La storica industria tessile molisana Ittierre, che nel 2015 aveva cambiato nome in “Le Fabbriche Riunite”, tornerà a produrre tessuti, ma da plastiche selezionate: la società di Isernia Smaltimenti Sud, che fa capo al gruppo Valerio ed è specializzato nella raccolta, trasporto, valorizzazione e smaltimento di rifiuti urbani e speciali non pericolosi, ha acquisito per 2,7 milioni di euro l’intero compendio, mobiliare e immobiliare, delle procedure in amministrazione straordinaria e in concordato preventivo.

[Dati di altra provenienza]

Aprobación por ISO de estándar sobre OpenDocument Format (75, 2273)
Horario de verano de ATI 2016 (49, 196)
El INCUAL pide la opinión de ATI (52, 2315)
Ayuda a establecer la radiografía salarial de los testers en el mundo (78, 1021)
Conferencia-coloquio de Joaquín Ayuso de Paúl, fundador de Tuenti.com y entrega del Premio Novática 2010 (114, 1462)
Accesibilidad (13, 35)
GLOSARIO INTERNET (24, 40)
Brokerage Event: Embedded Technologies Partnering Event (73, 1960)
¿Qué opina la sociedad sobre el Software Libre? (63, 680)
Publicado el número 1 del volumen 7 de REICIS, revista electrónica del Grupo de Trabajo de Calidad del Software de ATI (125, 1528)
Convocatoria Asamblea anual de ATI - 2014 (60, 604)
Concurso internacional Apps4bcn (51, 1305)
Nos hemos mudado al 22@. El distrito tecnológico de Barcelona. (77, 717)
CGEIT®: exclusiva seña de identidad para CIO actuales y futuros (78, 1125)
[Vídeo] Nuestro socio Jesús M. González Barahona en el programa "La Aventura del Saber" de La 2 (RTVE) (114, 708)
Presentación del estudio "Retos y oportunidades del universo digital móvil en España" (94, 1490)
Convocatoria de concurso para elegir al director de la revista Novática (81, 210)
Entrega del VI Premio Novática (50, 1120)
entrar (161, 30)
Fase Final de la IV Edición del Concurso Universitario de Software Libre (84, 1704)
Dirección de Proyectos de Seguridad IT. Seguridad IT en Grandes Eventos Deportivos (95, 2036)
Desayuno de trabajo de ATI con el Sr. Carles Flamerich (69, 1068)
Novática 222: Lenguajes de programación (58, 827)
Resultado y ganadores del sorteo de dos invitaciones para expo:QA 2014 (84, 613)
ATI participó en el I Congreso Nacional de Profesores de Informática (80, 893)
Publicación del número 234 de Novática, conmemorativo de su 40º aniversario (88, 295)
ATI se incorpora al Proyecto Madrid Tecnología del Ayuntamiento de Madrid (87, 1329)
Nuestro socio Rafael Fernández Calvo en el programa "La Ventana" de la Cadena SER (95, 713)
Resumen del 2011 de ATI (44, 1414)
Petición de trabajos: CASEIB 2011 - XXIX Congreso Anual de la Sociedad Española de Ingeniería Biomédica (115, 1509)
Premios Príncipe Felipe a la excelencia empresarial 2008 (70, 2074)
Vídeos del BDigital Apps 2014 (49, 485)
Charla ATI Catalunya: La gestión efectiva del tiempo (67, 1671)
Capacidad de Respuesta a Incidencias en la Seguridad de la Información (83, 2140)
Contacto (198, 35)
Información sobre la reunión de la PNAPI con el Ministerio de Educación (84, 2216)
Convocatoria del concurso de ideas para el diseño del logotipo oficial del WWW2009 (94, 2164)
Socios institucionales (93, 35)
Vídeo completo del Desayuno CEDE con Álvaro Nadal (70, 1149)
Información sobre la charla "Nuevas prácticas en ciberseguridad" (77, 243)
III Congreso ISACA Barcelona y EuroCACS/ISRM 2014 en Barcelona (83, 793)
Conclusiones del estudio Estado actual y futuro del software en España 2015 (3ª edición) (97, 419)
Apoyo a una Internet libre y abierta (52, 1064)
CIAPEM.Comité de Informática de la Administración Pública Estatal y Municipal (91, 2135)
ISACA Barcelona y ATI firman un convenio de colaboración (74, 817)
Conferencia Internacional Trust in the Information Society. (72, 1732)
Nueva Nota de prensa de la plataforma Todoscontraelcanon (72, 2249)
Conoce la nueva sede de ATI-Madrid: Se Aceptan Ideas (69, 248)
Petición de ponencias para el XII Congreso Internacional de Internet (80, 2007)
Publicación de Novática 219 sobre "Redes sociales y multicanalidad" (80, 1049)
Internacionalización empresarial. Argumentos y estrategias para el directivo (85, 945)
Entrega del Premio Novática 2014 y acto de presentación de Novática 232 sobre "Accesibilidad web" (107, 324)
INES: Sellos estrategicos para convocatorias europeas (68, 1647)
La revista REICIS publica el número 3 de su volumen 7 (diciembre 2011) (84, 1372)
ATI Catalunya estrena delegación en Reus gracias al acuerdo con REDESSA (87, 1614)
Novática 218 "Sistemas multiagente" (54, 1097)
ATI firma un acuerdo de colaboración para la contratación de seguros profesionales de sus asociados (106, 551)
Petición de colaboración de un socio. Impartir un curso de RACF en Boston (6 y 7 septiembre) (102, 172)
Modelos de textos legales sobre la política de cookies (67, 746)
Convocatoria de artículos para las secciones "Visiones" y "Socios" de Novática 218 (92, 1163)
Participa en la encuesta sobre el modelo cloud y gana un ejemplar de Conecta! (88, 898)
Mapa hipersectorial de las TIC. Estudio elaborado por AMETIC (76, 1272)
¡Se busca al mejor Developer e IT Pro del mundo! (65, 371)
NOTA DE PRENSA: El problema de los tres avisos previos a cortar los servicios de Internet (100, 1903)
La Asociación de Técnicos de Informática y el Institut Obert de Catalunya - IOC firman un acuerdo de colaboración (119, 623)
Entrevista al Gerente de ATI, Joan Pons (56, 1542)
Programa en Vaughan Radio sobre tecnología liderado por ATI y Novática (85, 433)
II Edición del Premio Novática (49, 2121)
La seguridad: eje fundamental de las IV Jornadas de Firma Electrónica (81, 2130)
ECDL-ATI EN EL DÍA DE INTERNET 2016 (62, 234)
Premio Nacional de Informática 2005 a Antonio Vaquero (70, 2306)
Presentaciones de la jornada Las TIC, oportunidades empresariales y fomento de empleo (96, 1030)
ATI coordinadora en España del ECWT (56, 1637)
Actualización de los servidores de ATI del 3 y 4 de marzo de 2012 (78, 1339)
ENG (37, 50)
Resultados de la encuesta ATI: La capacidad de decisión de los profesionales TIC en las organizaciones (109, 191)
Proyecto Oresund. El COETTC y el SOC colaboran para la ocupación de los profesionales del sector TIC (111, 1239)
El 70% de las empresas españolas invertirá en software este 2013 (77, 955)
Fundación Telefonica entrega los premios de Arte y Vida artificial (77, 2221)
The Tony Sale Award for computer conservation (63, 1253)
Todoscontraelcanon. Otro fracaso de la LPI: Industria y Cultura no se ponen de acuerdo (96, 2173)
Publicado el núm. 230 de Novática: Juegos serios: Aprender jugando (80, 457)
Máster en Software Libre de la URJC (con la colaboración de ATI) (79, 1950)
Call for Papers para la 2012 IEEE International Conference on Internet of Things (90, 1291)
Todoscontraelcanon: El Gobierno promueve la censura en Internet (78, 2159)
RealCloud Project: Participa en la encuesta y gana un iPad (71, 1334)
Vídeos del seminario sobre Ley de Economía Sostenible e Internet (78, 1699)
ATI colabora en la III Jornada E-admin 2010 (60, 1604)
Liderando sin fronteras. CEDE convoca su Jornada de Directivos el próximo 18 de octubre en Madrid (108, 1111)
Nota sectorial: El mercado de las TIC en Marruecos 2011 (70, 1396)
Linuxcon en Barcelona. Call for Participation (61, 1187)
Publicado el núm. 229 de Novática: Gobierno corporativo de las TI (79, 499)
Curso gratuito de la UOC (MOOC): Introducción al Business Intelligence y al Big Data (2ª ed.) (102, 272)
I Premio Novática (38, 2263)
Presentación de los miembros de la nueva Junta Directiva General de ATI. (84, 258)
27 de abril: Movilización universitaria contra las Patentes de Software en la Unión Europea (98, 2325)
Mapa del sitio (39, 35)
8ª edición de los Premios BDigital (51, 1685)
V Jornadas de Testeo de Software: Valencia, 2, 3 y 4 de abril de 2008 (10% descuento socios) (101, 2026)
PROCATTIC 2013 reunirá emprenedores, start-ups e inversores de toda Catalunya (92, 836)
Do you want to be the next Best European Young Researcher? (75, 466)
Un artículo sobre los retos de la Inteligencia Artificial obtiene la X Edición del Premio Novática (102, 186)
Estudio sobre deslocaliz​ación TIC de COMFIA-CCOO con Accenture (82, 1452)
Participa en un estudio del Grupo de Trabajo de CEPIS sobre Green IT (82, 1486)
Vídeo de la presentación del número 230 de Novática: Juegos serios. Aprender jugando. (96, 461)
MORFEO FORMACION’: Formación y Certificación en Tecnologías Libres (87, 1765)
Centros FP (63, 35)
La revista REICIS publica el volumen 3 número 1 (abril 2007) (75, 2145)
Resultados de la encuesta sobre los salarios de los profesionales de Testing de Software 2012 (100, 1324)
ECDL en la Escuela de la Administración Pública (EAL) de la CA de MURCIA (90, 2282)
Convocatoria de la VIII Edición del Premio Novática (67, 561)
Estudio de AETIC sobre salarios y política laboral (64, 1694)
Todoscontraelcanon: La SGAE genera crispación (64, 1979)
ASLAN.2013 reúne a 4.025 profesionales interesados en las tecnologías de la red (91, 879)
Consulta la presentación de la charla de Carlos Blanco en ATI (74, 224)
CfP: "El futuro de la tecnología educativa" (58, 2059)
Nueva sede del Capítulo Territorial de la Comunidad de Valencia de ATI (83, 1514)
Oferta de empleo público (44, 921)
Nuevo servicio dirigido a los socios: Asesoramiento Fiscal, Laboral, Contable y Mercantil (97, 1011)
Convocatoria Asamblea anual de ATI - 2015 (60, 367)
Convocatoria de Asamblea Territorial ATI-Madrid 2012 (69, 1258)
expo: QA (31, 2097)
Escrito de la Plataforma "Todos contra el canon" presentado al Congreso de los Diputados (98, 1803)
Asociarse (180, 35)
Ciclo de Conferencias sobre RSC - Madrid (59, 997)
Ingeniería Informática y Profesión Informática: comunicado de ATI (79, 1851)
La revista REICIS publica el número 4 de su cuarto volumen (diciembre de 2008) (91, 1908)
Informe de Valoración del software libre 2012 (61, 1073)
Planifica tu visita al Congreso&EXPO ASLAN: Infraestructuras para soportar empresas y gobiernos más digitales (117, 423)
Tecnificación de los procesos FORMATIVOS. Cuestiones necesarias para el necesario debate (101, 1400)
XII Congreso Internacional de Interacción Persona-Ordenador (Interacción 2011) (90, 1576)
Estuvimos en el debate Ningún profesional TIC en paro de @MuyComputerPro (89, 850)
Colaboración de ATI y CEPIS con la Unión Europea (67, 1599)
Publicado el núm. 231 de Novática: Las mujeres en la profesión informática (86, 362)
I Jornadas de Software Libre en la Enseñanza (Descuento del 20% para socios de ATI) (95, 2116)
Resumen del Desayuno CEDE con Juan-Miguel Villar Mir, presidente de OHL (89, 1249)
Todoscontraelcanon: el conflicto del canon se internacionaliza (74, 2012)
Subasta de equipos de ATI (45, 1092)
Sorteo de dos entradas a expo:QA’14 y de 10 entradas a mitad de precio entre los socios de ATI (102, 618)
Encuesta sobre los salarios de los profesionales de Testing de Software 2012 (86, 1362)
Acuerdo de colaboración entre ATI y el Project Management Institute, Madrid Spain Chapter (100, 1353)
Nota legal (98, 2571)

La notizia è stata ufficializzata in conferenza stampa dal presidente del Tribunale di Isernia, Vincenzo Di Giacomo. Da qui si apprende che il progetto, che inizialmente prevede l’assunzione di un centinaio di dipendenti, di cui una parte ha lavorato con l’ex Ittierre, non avverrà prima di 18 mesi, quando le macchine torneranno in moto.
“700mila euro andranno alla procedura concordataria del Tribunale di Isernia, a cui vanno aggiunti altri 300mila derivanti dalla cessione a terzi di residui capi di abbigliamento, pertanto la procedura concordataria incamererà complessivamente 1 milione di euro”, ha sottolineato Di Giacomo. “Il progetto del gruppo Valerio prevede una riconversione industriale rispettosa della storia del territorio e non una discarica, bensì un tipo di trasformazione di materiale plastico in materiale tessile, incluso quello destinato ai Dpi come mascherine e simili, tanto più importante in questa tragica emergenza sanitaria”.
La cifra sarà ripartita tra i 750 ex lavoratori Ittierre che hanno già ricevuto il 60% delle spettanze a seguito della vendita, anche sui mercati internazionali, dei capi di abbigliamento da parte della procedura concordataria. Questa ulteriore ripartizione andrà a coprire una parte importante del loro credito, e avverrà presumibilmente entro il prossimo ottobre.
Ittierre era stata fondata negli anni 80 da Tonino Perna e negli ultimi anni aveva attraversato delle difficoltà con vari cambi ai vertici. Dopo il crack del 2012, infatti, era passata a diversi imprenditori, tra cui Antonio Bianchi di Albisetti e Antonio Rosati di Oti.